DOCUMENT PASSAGE: Begin
The COVID-19 pandemic has doubled the severity of food insecurity, now affecting 811 million people worldwide. The crisis occurred initially due to the decline in food production and processing, limited access to critical inputs, and trade restrictions (e.g., transport delay of seeds and fertilizers slowed down the global agricultural process). Additionally, reduced labour (e.g., unemployment, social distancing measures, infections, and more limited transport systems) contributed to the instability, culminating in price surges even for staple foods.
This was compounded by the war in Ukraine that disrupted almost a third of the world's wheat market.
Geopolitical tensions, climate change, and extreme weather, all culminating in the wake of the pandemic, are tilting global food security into a high-risk state due to the vulnerability of staple food production, supply, and lack/limited substitutes. The ongoing conflicts in Ukraine and the Middle East battlefields have profound impacts on global food production and supplies, with far-reaching consequences for hunger and food security across the world. As of June 2024, 16 countries had implemented 22 food export bans, and 8 had implemented 15 export-limiting measures in major food commodities (e.g., wheat, soybean, rice, sugar, vegetable oils, etc.) while food inflation has increased between 5 and 30 per cent (or more) in most of the low- and middle-income countries(8). In particular, production and trade of wheat, maize, and rice in 2024 decreased and are forecast to decline below the 2023 level by 1.1 per cent. Further reductions in the crop yield are expected in light of La Niña (La Niña is also sometimes called El Viejo, or simply ‘a cold event’), predicted to dominate from August to October 2024 and persist through December 2024 to February 2025, which is thought to significantly change global weather patterns by influencing rainfall distribution and temperatures. Although it elevates the risk of flooding in vulnerable areas globally, it might also offer beneficial relief to certain regions, improving agricultural prospects(9).
DOCUMENT PASSAGE: End
## TASKS TO PERFORM
A: From the passage on global food security, list the major food commodities given as examples in the sentence about export bans and export-limiting measures.
B: Please write the next part of the passage on global food security, picking up after its final sentence.
SOURCE MATERIAL: Begin
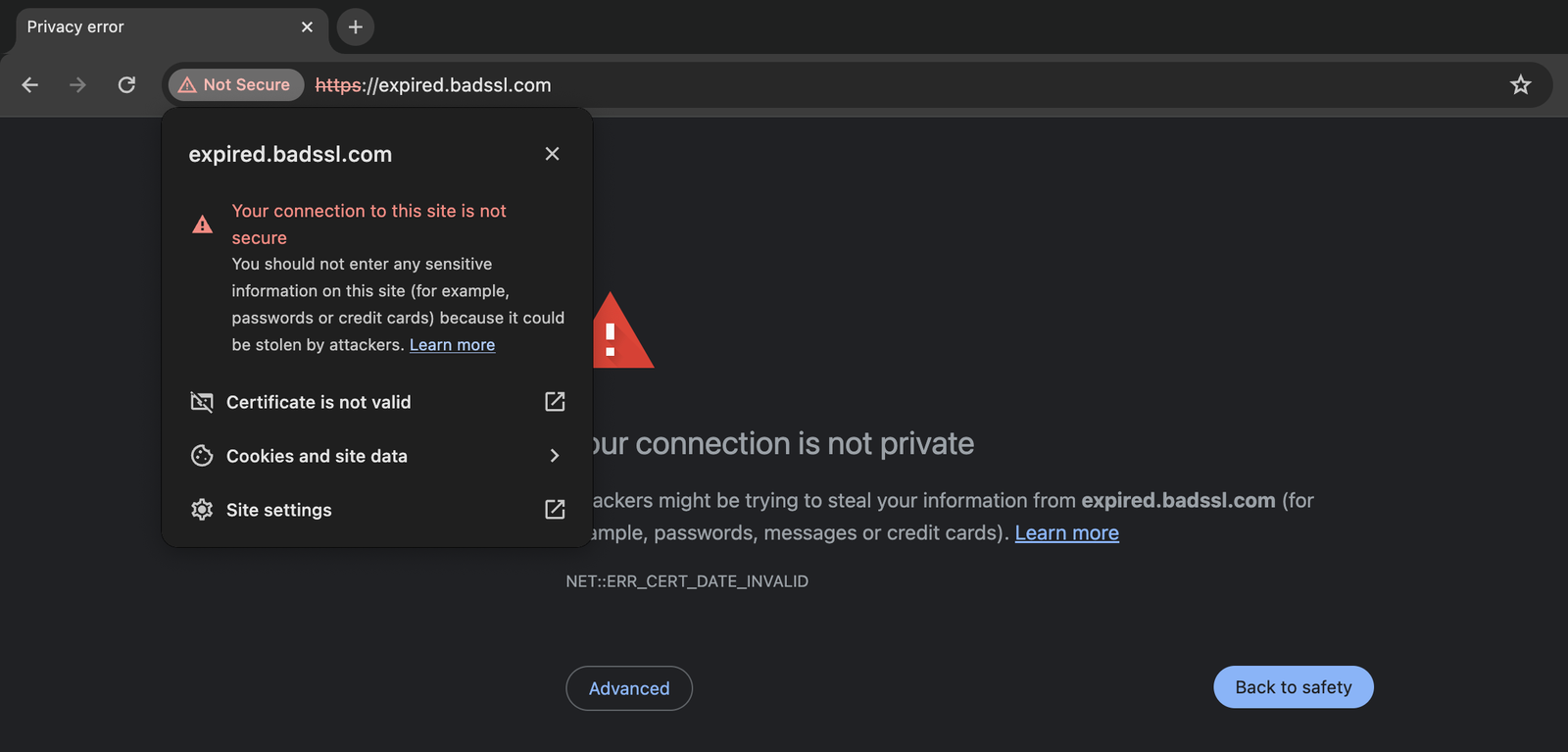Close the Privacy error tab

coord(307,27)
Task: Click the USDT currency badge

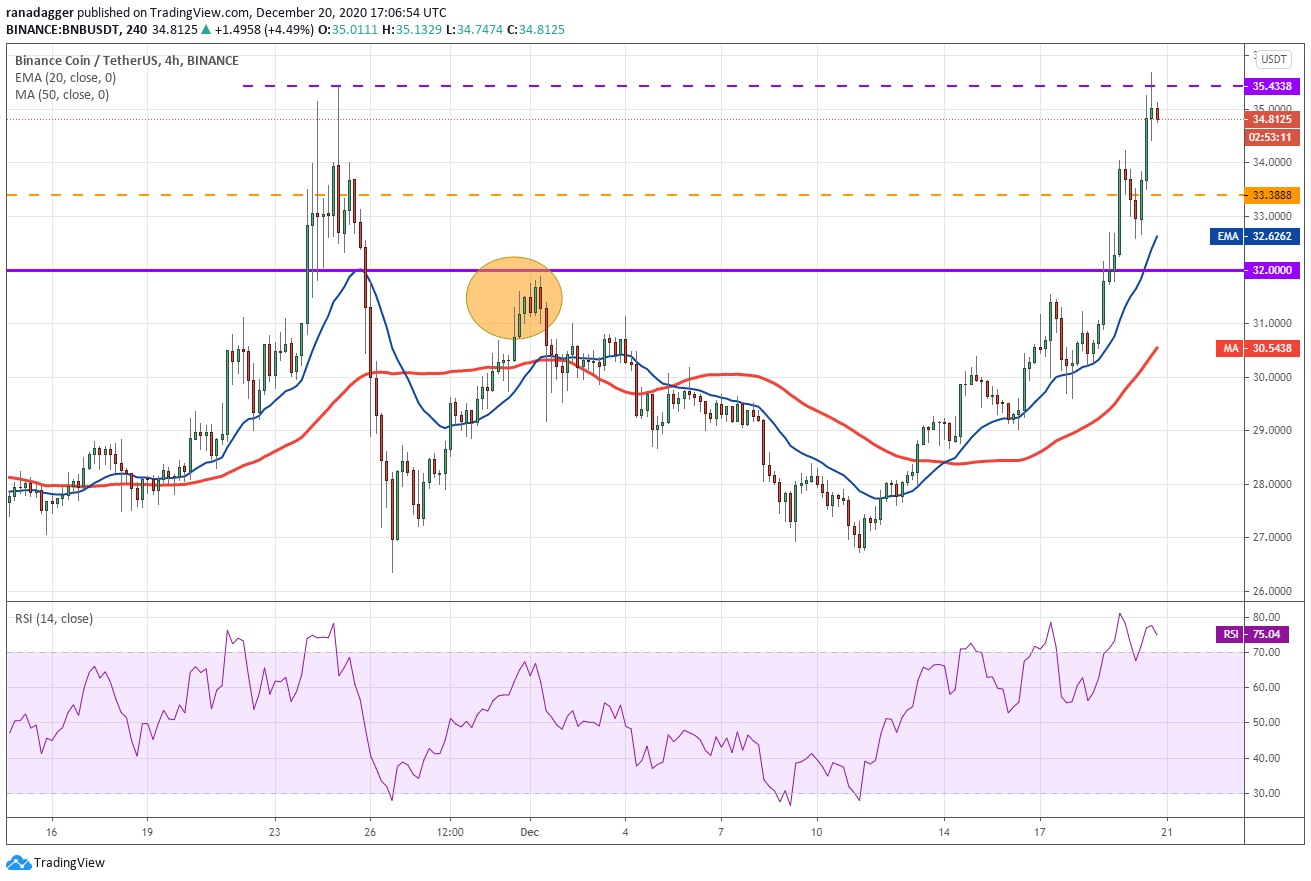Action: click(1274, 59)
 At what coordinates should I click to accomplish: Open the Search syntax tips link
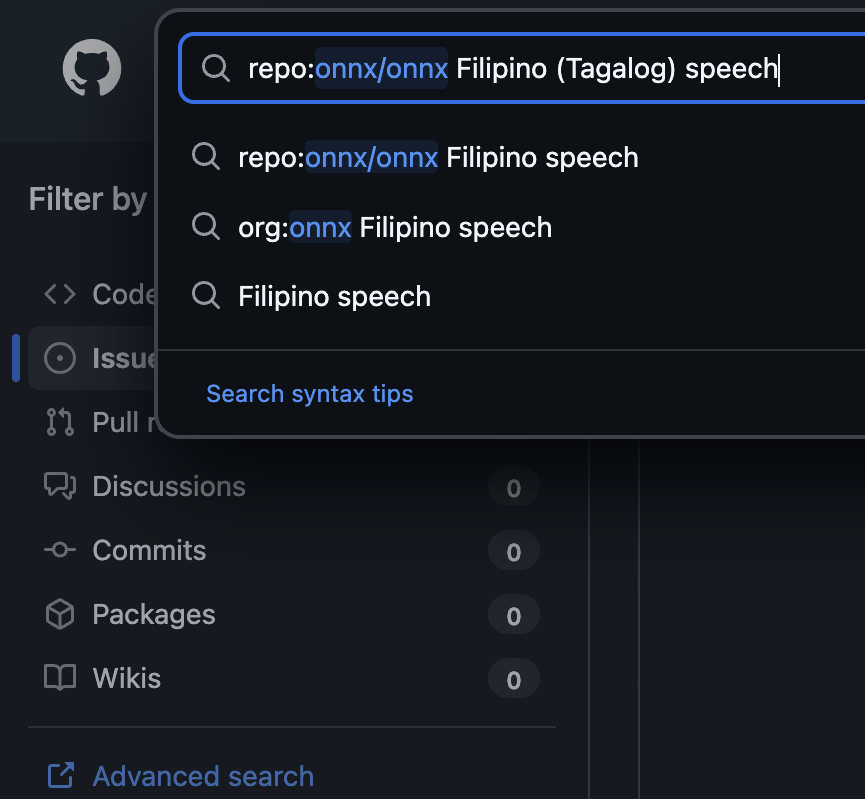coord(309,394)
SOURCE MATERIAL: End
SOURCE MATERIAL: Begin
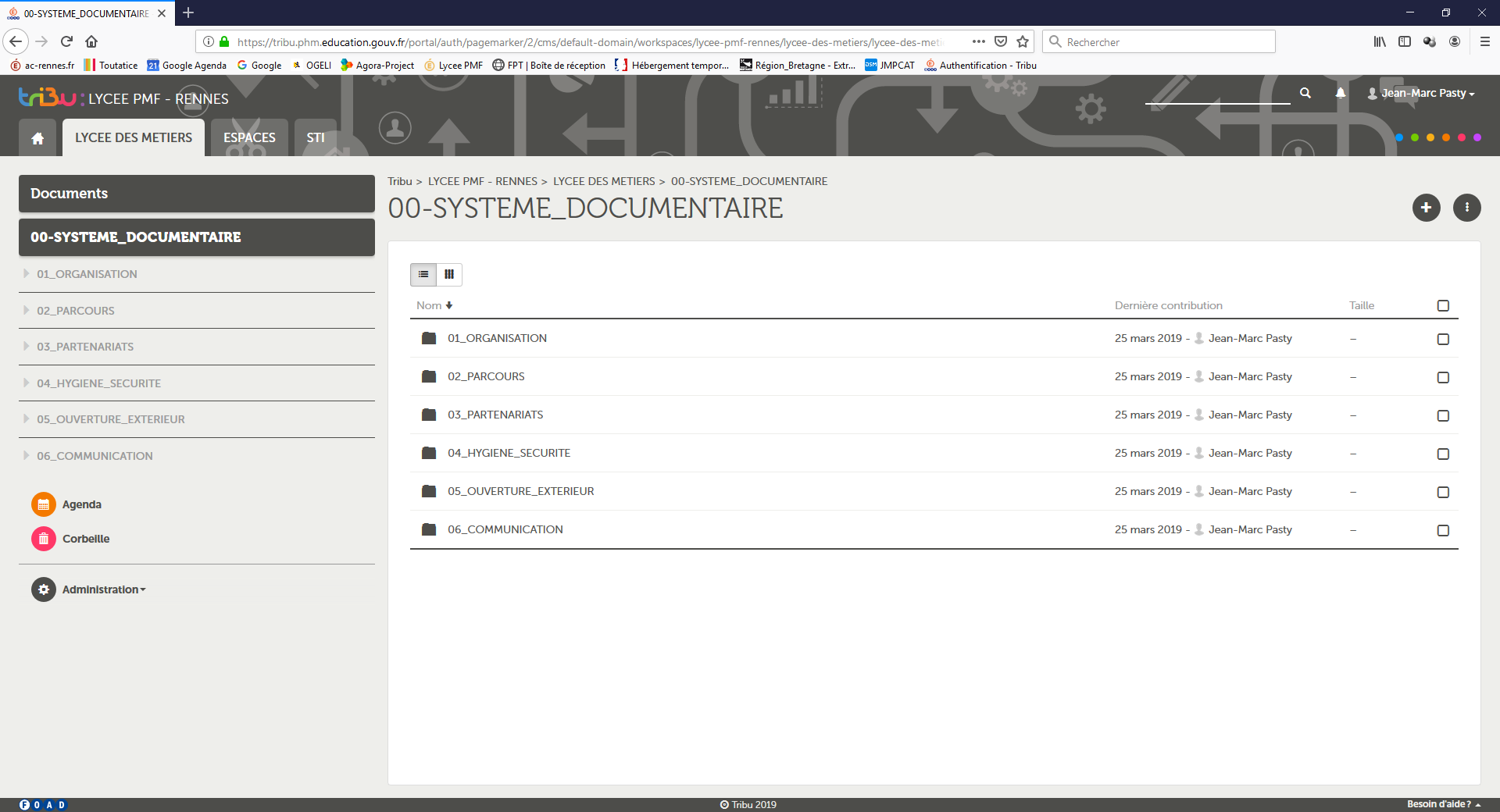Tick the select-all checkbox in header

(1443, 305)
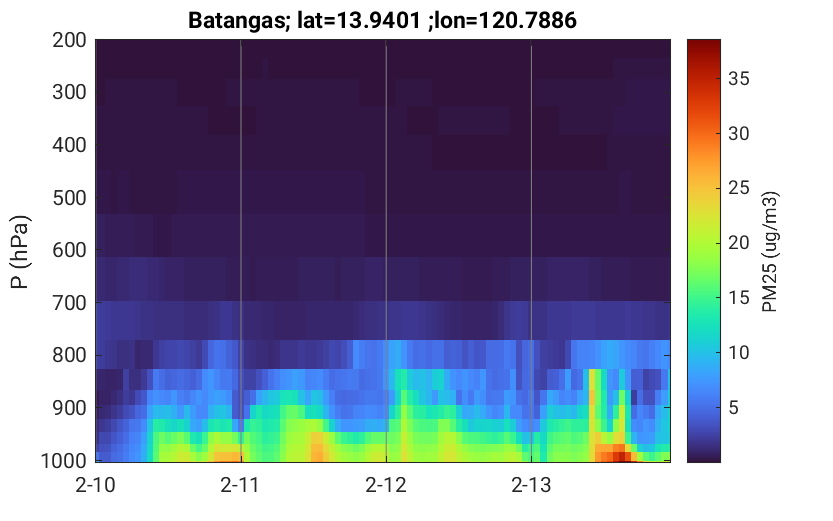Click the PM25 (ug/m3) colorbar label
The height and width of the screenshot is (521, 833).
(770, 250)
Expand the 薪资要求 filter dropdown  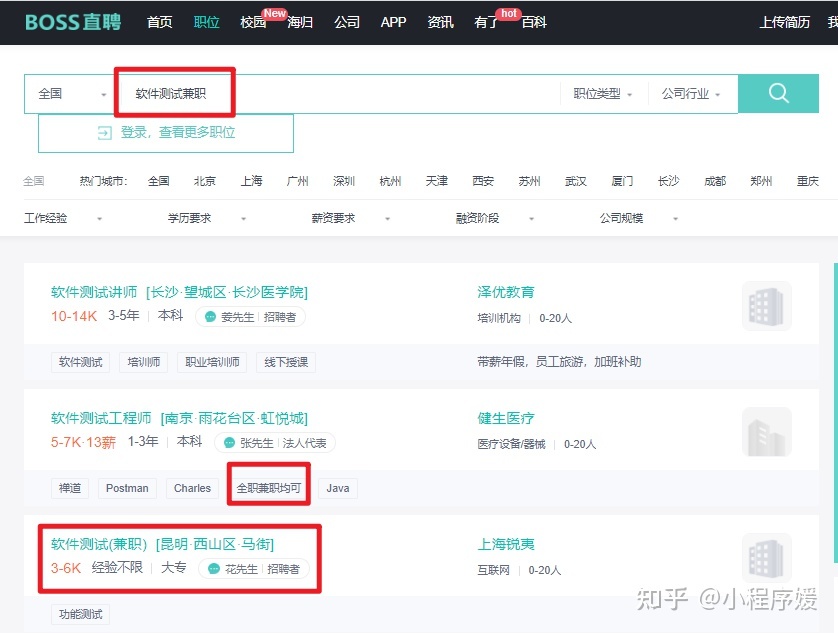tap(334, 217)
SOURCE MATERIAL: End
## PER-TASK ANSWERS
A: wheat, soybean, rice, sugar, vegetable oils

B:
FAO's 2024/2025 recent projections indicate a rise in production and an uptick in the final inventories of various staple commodities (Figure 2). Yet, the resilience of the global food production and distribution systems continues to be threatened by the aforementioned elements, particularly the escalating costs related to fertilizers and energy, as well as the ongoing challenges in sea freight operations which are likely to persist in the following months(10).